Robust Classification of Oral Cancer with Limited Training Data
Akshay Bhagwan Sonawane, Lena D. Swamikannan, Lakshman Tamil
TL;DR
The paper addresses the challenge of reliable oral cancer screening with scarce labeled data by proposing a hybrid CNN-Bayesian neural network that uses a MobileNet-v1 backbone and a variational dense layer with a spike-and-slab prior to enable uncertainty quantification. By training with variational inference and transfer learning, the approach maintains competitive accuracy on distribution-matched data and superior generalization to distribution-shifted real-world smartphone images, outperforming a traditional CNN when data distributions differ. The study demonstrates calibrated uncertainty: low uncertainty for correct predictions and high uncertainty for misclassifications, enhancing safety and reliability in low-resource healthcare settings. These findings support broader adoption of Bayesian deep learning in healthcare and pave the way for field validation and integration into practical, uncertainty-aware screening tools.
Abstract
Oral cancer ranks among the most prevalent cancers globally, with a particularly high mortality rate in regions lacking adequate healthcare access. Early diagnosis is crucial for reducing mortality; however, challenges persist due to limited oral health programs, inadequate infrastructure, and a shortage of healthcare practitioners. Conventional deep learning models, while promising, often rely on point estimates, leading to overconfidence and reduced reliability. Critically, these models require large datasets to mitigate overfitting and ensure generalizability, an unrealistic demand in settings with limited training data.

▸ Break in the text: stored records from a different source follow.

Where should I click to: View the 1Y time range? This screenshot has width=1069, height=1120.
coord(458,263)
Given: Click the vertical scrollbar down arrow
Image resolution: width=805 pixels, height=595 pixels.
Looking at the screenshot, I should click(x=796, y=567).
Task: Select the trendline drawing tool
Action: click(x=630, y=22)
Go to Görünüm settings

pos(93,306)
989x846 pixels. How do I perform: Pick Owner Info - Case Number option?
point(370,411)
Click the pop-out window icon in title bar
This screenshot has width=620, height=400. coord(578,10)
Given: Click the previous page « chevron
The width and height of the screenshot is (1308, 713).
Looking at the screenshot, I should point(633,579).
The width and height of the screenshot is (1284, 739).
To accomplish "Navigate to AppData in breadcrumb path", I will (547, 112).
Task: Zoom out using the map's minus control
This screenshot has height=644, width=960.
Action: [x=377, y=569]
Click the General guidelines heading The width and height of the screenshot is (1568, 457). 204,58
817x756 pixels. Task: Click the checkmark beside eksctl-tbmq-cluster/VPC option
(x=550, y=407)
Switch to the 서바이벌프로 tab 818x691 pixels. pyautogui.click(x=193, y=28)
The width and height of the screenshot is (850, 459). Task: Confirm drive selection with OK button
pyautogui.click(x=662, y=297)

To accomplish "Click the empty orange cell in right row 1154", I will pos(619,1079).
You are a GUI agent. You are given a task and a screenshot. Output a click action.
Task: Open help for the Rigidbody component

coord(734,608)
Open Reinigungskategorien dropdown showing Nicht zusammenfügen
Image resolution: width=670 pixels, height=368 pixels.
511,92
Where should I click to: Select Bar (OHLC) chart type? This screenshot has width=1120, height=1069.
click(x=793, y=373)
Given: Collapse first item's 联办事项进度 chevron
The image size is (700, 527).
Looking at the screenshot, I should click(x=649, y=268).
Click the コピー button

To address these issues, we propose a hybrid model that combines a convolutional neural network (CNN) with Bayesian deep learning for oral cancer classification using small training sets. This approach employs variational inference to enhance reliability through uncertainty quantification. The model was trained on photographic color images captured by smartphones and evaluated on three distinct test datasets. The proposed method achieved 94% accuracy on a test dataset with a distribution similar to that of the training data, comparable to traditional CNN performance. Notably, for real-world photographic image data, despite limitations and variations differing from the training dataset, the proposed model demonstrated superior generalizability, achieving 88% accuracy on diverse datasets compared to 72.94% for traditional CNNs, even with a smaller dataset. Confidence analysis revealed that the model exhibits low uncertainty (high confidence) for correctly classified samples and high uncertainty (low confidence) for misclassified samples. These results underscore the effectiveness of Bayesian inference in data-scarce environments in enhancing early oral cancer diagnosis by improving model reliability and generalizability.